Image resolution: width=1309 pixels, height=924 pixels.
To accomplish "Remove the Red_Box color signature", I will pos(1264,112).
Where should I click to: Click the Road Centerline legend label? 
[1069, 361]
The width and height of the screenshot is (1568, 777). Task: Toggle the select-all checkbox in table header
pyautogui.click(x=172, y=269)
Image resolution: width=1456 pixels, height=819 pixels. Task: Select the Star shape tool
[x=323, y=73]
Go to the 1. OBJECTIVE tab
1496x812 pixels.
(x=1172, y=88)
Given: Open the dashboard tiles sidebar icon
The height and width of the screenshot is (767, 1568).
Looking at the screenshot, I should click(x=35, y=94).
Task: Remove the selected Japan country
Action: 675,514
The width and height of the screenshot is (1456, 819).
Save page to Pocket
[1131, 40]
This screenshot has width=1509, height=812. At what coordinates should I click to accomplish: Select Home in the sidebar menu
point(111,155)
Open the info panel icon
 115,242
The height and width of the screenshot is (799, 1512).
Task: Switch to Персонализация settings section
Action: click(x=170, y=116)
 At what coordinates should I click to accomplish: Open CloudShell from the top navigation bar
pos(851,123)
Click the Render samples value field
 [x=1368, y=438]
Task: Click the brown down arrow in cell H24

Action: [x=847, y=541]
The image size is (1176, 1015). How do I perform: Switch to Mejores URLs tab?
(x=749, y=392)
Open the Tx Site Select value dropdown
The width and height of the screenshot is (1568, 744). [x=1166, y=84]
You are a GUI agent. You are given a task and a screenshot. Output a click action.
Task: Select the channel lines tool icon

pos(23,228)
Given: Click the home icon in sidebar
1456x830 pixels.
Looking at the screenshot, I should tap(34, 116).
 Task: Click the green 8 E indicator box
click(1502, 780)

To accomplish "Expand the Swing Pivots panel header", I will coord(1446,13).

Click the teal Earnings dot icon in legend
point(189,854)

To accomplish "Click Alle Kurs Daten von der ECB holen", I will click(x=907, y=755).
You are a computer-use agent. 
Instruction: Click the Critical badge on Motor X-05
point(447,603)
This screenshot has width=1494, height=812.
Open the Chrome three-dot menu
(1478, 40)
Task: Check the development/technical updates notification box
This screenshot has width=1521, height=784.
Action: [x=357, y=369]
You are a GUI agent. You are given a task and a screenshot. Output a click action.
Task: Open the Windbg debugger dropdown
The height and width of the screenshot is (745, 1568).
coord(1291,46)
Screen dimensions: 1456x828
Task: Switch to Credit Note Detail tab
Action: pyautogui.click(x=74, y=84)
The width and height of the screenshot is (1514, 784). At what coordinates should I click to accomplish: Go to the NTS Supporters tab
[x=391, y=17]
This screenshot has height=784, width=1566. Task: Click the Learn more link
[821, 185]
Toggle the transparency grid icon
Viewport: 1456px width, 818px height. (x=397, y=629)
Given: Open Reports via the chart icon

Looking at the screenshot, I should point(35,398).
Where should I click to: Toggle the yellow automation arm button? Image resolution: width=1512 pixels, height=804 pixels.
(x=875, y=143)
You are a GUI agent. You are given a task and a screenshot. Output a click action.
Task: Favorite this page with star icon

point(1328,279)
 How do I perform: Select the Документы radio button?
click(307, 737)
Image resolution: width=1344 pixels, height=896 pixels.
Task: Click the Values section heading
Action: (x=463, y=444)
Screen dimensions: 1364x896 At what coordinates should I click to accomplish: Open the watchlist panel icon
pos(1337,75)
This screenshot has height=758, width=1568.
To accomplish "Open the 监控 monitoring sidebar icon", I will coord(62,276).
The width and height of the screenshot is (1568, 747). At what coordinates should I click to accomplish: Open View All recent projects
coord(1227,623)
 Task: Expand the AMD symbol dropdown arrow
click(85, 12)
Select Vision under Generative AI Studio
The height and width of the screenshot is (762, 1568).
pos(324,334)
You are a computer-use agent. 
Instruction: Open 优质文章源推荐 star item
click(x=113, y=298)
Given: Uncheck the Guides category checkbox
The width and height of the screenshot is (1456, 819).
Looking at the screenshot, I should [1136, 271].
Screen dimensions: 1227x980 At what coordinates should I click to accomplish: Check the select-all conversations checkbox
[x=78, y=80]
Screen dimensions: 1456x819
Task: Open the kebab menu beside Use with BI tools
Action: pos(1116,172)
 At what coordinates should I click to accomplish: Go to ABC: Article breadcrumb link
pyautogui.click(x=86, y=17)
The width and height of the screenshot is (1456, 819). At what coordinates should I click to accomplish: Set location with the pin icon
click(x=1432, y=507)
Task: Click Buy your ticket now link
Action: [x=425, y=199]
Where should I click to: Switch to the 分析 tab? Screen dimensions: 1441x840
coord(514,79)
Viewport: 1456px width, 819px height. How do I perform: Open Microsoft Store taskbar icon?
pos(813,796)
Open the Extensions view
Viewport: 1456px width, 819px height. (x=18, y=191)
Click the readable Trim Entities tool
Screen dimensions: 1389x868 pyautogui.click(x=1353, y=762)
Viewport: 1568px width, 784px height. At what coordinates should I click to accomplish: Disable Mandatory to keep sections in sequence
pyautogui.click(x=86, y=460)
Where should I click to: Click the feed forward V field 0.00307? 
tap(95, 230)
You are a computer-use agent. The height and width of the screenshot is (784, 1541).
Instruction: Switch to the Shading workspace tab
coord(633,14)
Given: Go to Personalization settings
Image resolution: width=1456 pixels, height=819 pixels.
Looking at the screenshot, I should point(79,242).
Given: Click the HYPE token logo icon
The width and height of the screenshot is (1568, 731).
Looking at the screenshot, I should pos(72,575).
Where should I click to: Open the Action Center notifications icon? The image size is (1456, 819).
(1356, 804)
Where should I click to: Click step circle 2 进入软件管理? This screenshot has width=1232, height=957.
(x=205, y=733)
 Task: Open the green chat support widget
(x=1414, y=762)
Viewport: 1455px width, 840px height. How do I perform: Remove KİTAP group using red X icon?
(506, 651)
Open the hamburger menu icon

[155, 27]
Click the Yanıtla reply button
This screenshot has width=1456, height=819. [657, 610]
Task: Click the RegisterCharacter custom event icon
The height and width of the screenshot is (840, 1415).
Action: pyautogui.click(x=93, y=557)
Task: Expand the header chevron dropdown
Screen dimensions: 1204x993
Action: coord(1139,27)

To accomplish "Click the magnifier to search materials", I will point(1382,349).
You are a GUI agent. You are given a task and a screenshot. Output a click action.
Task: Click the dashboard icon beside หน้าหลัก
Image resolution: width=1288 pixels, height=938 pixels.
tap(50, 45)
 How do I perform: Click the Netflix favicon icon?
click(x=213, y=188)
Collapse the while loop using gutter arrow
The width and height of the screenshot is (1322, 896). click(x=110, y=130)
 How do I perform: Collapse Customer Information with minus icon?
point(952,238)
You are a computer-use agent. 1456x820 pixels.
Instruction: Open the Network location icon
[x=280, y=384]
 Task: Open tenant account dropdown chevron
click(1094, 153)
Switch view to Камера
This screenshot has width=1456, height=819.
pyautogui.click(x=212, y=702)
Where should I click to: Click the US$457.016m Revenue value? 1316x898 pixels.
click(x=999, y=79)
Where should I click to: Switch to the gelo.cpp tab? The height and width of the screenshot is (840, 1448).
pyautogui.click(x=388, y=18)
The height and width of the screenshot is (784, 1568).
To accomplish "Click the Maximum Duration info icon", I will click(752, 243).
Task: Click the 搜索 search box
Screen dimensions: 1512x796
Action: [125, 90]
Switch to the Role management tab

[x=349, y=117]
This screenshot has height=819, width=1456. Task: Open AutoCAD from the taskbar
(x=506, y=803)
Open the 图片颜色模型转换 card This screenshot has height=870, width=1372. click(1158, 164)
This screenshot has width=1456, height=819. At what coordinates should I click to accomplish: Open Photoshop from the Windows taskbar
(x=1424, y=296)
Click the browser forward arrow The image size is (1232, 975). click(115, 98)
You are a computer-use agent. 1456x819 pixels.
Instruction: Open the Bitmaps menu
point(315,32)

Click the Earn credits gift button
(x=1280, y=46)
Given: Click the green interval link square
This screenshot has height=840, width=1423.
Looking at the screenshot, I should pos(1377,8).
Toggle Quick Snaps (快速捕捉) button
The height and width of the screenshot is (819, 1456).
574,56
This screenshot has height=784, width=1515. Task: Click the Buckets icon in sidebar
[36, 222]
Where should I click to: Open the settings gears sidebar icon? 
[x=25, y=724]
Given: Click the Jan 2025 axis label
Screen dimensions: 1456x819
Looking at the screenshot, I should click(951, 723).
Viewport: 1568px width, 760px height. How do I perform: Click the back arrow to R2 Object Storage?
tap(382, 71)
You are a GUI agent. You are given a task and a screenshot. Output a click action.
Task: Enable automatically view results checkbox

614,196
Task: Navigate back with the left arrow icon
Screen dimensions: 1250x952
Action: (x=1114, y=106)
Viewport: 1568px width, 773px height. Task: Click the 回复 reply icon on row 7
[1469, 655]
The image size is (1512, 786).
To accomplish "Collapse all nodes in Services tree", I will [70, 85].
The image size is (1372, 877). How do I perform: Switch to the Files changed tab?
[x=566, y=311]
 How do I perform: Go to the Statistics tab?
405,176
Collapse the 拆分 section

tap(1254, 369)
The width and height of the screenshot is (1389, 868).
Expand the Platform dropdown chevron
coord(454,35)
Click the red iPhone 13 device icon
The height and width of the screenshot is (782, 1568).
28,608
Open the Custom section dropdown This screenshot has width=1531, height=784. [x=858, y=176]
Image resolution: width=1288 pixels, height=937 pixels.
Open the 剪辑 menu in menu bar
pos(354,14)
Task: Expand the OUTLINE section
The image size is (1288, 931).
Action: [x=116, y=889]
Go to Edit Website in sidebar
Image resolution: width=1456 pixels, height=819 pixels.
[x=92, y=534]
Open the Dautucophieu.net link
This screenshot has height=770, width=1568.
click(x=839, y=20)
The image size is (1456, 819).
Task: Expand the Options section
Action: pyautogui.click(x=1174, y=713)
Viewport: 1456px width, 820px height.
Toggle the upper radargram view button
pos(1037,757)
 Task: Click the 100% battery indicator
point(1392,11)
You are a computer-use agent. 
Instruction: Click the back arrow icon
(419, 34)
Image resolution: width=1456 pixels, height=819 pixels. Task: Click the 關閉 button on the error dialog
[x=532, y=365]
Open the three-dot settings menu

*EXERCISE*
From the records, work out how many lines include "will" and respond with the number only.

*EXERCISE OUTPUT*
7